What This Decision Means in Kentucky
At the broadest level, this decision has no impact upon Kentucky law. The Delaware LLC Act is silent as to the fiduciary duties owed by a member or manager. It is consequent to that silence that there exists a dispute as to whether fiduciary duties exist in that form, and if they do exist, what are they. Kentucky’s LLC Act, in contrast, specifies default fiduciary duties that may then be modified in a written operating agreement. See KRS § 275.170. Where the written operating agreement does not provide otherwise, the statutory provisions apply. See KRS § 275.003(8). Hence, in Kentucky, there cannot be a questions of “what are the fiduciary duties when the operating agreement is silent”; the statute has already addressed that question.

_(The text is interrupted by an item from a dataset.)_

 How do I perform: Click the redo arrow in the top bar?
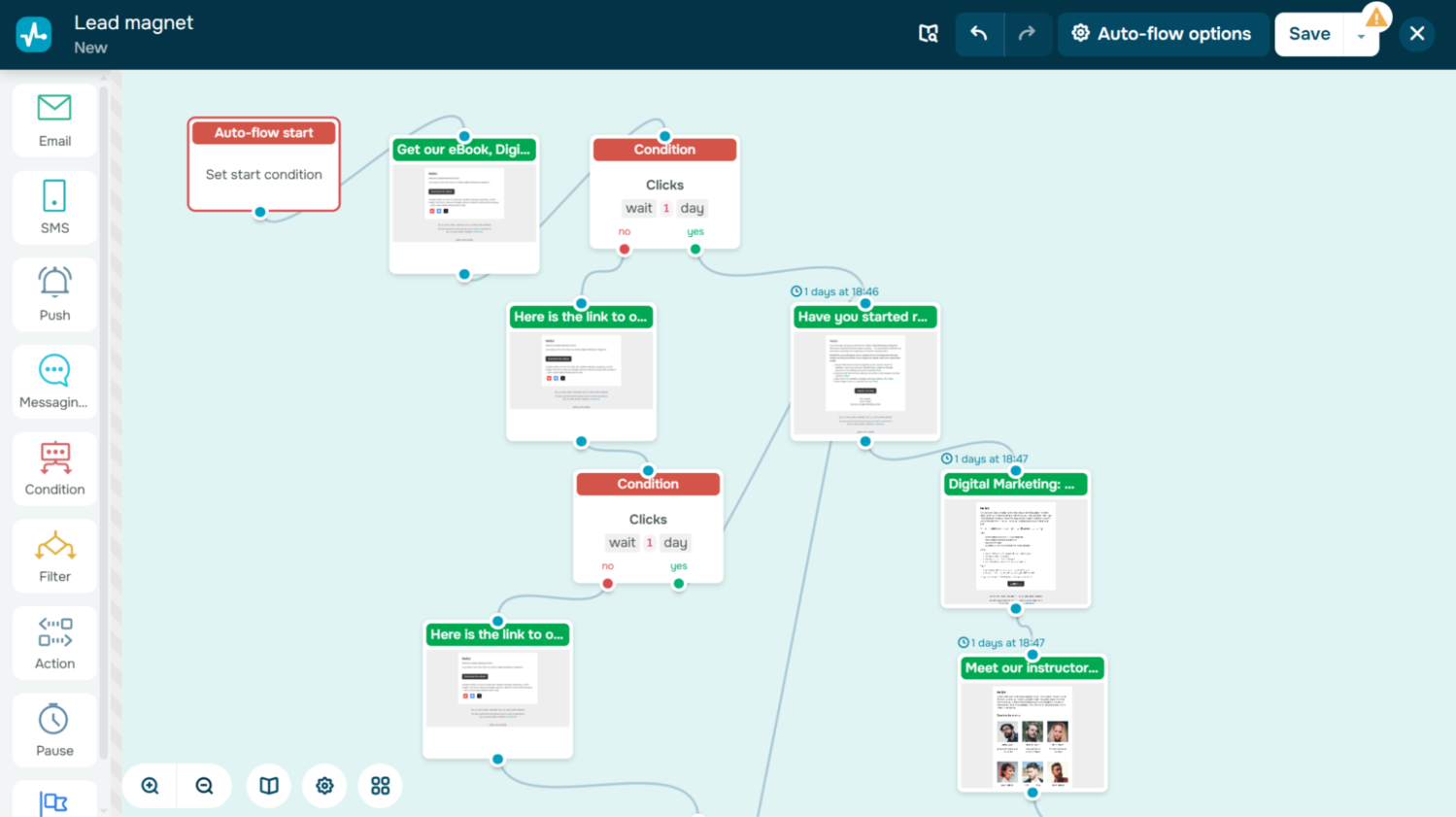pyautogui.click(x=1027, y=33)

On a slightly more subtle level, this decision highlights the danger of knee-jerk reference to Delaware law. While it is indeed true that on many manners Delaware serves as the best authority when Kentucky law does not address a point, that reference presupposes that the policies of Delaware and Kentucky bear some high degree of similarity. As to this specific point, in that Kentucky has defined what are the default fiduciary duties in an LLC, it is ultimately of no concern what Delaware may ultimately resolve to be the default fiduciary duties in LLCs organized in that jurisdiction. Where Kentucky law has spoken to a point, the reference to foreign law as to its interpretation and application needs to be restricted to those states that have made similar determinations. As such, an Arkansas decision as to the fiduciary duties in LLCs, the Arkansas LLC Act being, as to that point, nearly identical to that in Kentucky, would be far more availing than would be a reference to Delaware law.

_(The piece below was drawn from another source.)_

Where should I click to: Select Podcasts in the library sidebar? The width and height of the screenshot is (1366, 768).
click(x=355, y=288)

The last impact of this decision in Kentucky, and this is a bifurcated point, is upon practitioners. Initially, with an appreciation that the Kentucky and Delaware Acts are so dissimilar from one another, there should come as well the realization that mastery of the Kentucky LLC Act does not qualify one to practice in Delaware LLCs. Initially, the significant differences between the Kentucky and Delaware Acts often precludes skill transfer between the two forms. Second, with Delaware’s reliance upon its own contract law as the background against which LLCs agreements are drafted, one must, in order to effectively draft and interpret Delaware LLC agreements, master not only the LLC Act but the full range of Delaware’s contract law.
The second arm of this bifurcated point is that practitioners who aspire to draft operating agreements in multiple jurisdictions, even if limited only to Kentucky and Delaware, need to have a careful appreciation of the background against which the operating agreement is written. In drafting an operating agreement for a Kentucky LLC that is silent as to fiduciary duties, you in effect write into the agreement the statutory default rules. Whether, on a normative matter, with respect to any particular venture those are the most appropriate rules is a different question, the answer to which could well land the drafter into hot water for failure to consider their implications. In contrast, one who drafts a limited liability company agreement for a Delaware LLC that is likewise silent as to fiduciary duties has introduced a significant ambiguity into the relationship, namely what fiduciary duties, if any, apply? The ex post resolution of that ambiguity likely will be, at minimum, expensive. Failure to appreciate the problem created is even worse.